The new section will be for physicists based in New Jersey, Delaware, Maryland and Washington DC, as well as most of Pennsylvania and West Virginia. The region is home to numerous different scientific institutions including major research universities, small liberal arts colleges, a national military academy, the headquarters of dozens of scientific and professional societies, the National Academies, numerous government laboratories and government agencies.
The APS Council is slated to vote on the proposed section’s bylaws at their November 3 meeting. If the bylaws are passed, the section needs 200 members to officially join to become a full-fledged active section. At press time, Council had not yet voted, but passage of the bylaws is expected.
Stephan Schlamminger of NIST spearheaded the effort to set up the new section.

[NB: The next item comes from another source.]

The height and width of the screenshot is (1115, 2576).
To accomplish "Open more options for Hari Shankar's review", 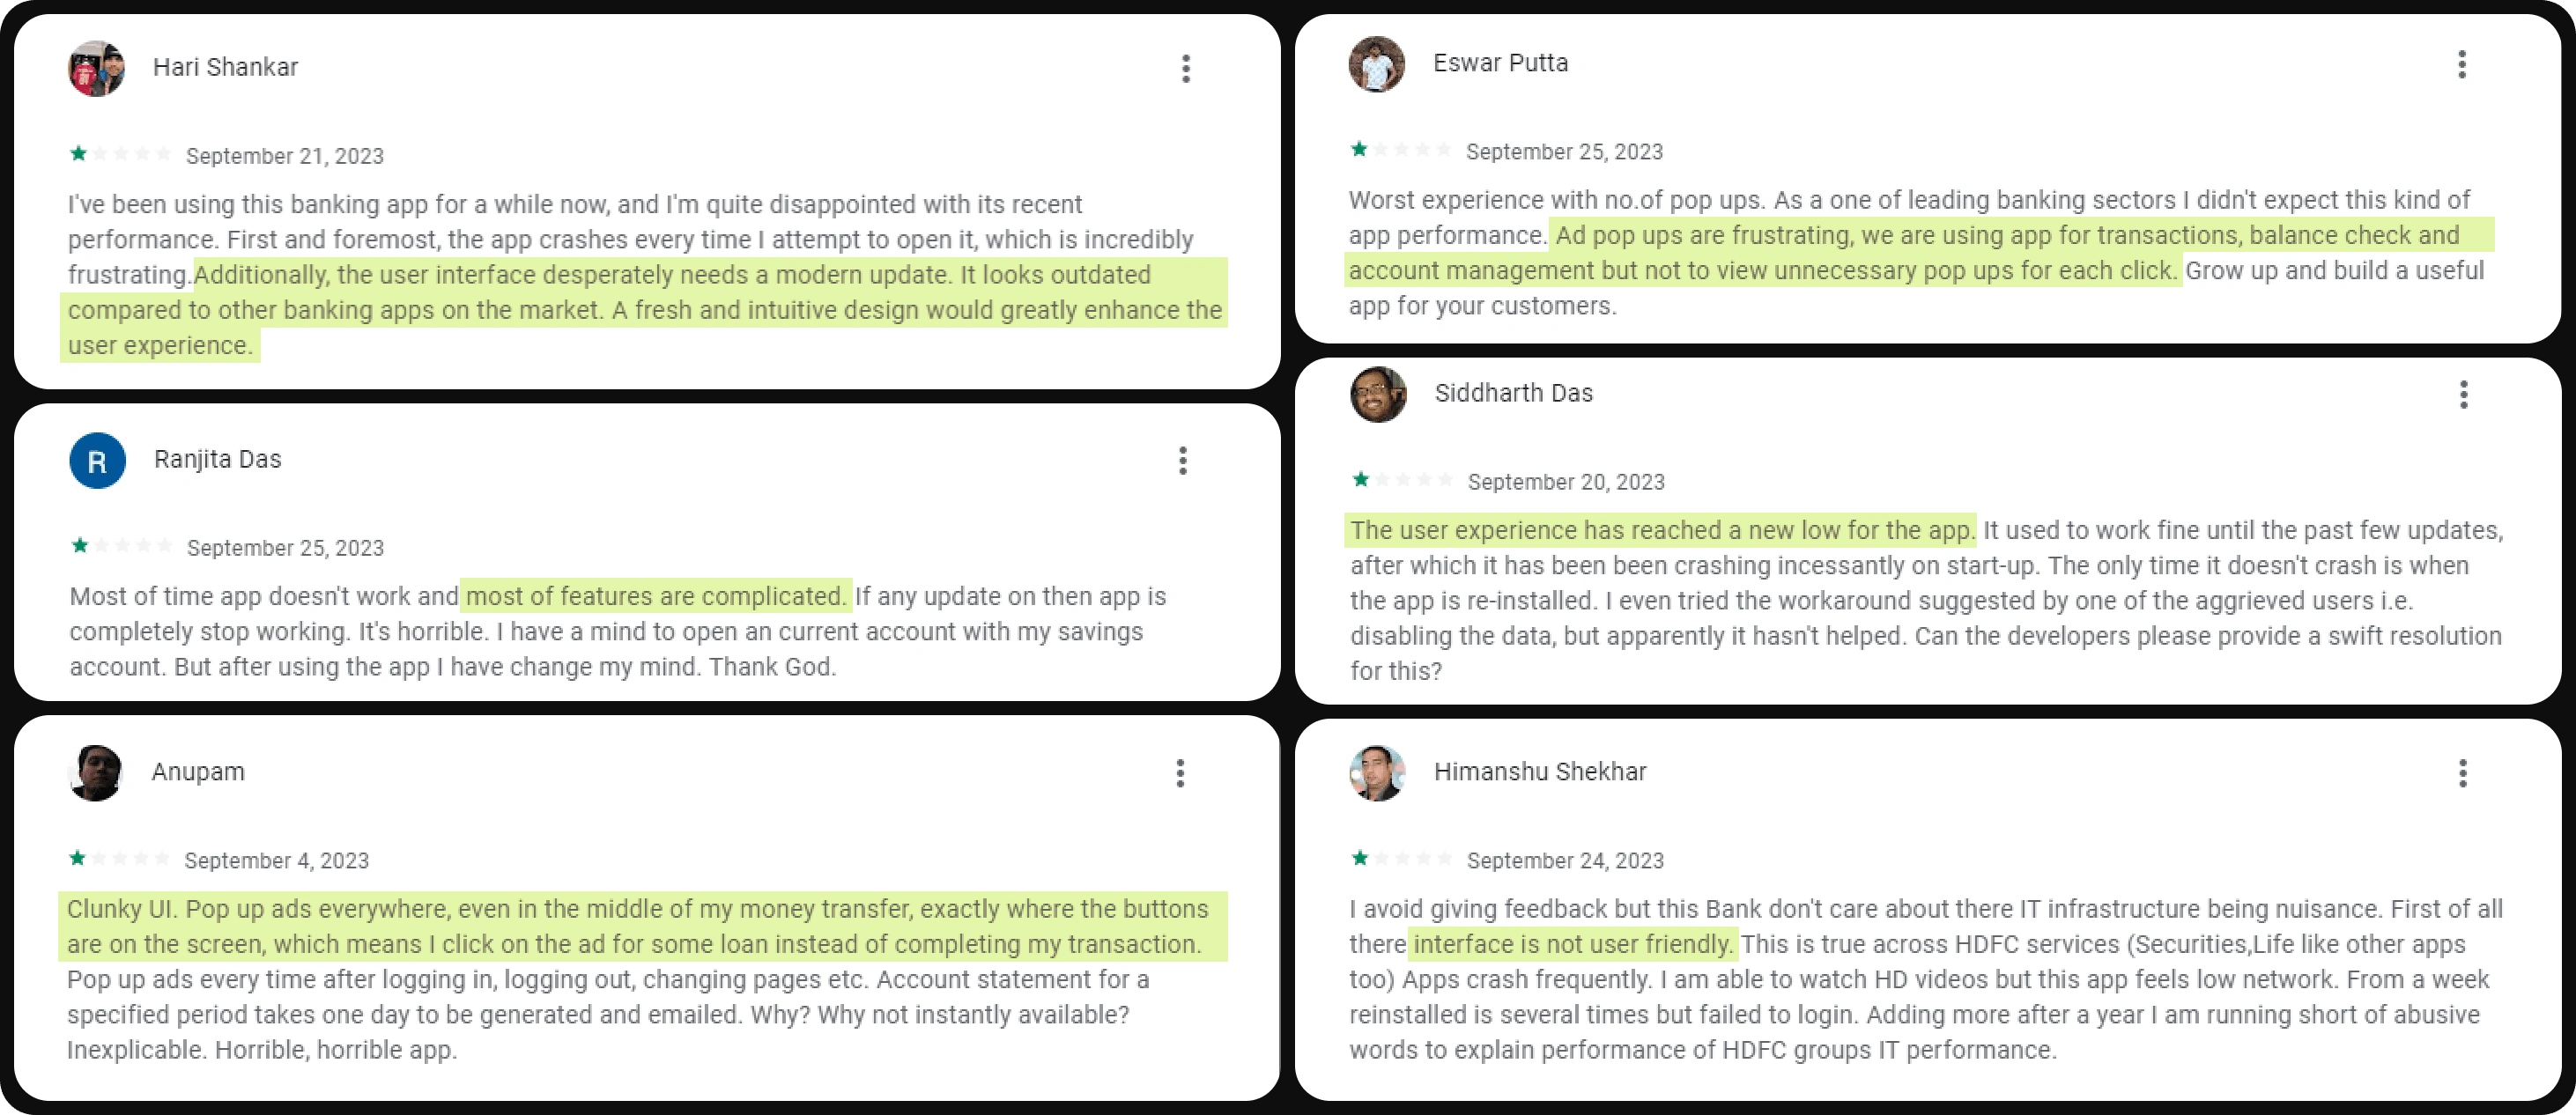I will click(x=1186, y=69).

He said that after he moved to Maryland from the University of Washington, he missed the networking opportunities the Northwest Section offered, as well as the chance to catch up on different sub-fields in physics at the sectional meetings.
“You don’t see the broad perspective,” Schlamminger said. “I really miss that here.”
Schlamminger first remarked on the lack of a Mid-Atlantic Section to Beverly Berger, a former chair of physics at Michigan’s Oakland University and NSF program officer. She advised him to do something about it and put him in touch with Charles Clark of NIST and the University of Maryland. Clark helped pull people together in the region to find interim officers while the group sets up and is now Chair of the Nominating Committee. Schlamminger also contacted APS Director of Membership Trish Lettieri who helped him find people to draft the proposed section’s bylaws and email potential members.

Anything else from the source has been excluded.